(ENTRIES PROVIDED Opens)
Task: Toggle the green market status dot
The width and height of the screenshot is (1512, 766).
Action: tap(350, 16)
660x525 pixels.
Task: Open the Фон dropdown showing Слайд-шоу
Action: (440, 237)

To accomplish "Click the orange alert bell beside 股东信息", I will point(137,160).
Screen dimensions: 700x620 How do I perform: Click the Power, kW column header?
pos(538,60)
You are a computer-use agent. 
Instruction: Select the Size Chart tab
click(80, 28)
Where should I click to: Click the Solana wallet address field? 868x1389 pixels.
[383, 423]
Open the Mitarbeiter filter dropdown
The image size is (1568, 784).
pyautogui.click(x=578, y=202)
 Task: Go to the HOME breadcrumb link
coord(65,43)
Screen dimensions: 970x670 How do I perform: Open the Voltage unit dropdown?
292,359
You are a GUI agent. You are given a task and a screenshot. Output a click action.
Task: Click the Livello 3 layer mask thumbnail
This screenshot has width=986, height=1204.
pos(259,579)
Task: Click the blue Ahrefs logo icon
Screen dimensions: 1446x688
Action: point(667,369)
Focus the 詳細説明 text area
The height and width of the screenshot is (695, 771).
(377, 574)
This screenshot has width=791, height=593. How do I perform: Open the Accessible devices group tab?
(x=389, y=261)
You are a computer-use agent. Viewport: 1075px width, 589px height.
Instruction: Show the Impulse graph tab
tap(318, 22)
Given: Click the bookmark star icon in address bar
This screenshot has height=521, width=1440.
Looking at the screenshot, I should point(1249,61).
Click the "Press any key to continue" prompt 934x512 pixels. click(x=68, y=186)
(ENTRIES PROVIDED Closes)
EXERCISE GOAL. The output should be a character-exact copy of all entries.

YOUR RESPONSE.
Task: Toggle the green market status dot
The width and height of the screenshot is (1512, 766).
Action: tap(350, 16)
660x525 pixels.
Task: Open the Фон dropdown showing Слайд-шоу
Action: (440, 237)

To accomplish "Click the orange alert bell beside 股东信息", I will point(137,160).
Screen dimensions: 700x620 How do I perform: Click the Power, kW column header?
pos(538,60)
You are a computer-use agent. 
Instruction: Select the Size Chart tab
click(80, 28)
Where should I click to: Click the Solana wallet address field? 868x1389 pixels.
[383, 423]
Open the Mitarbeiter filter dropdown
The image size is (1568, 784).
pyautogui.click(x=578, y=202)
 Task: Go to the HOME breadcrumb link
coord(65,43)
Screen dimensions: 970x670 How do I perform: Open the Voltage unit dropdown?
292,359
You are a GUI agent. You are given a task and a screenshot. Output a click action.
Task: Click the Livello 3 layer mask thumbnail
This screenshot has width=986, height=1204.
pos(259,579)
Task: Click the blue Ahrefs logo icon
Screen dimensions: 1446x688
Action: point(667,369)
Focus the 詳細説明 text area
The height and width of the screenshot is (695, 771).
(377, 574)
This screenshot has width=791, height=593. How do I perform: Open the Accessible devices group tab?
(x=389, y=261)
You are a computer-use agent. Viewport: 1075px width, 589px height.
Instruction: Show the Impulse graph tab
tap(318, 22)
Given: Click the bookmark star icon in address bar
This screenshot has height=521, width=1440.
Looking at the screenshot, I should point(1249,61).
Click the "Press any key to continue" prompt 934x512 pixels. click(x=68, y=186)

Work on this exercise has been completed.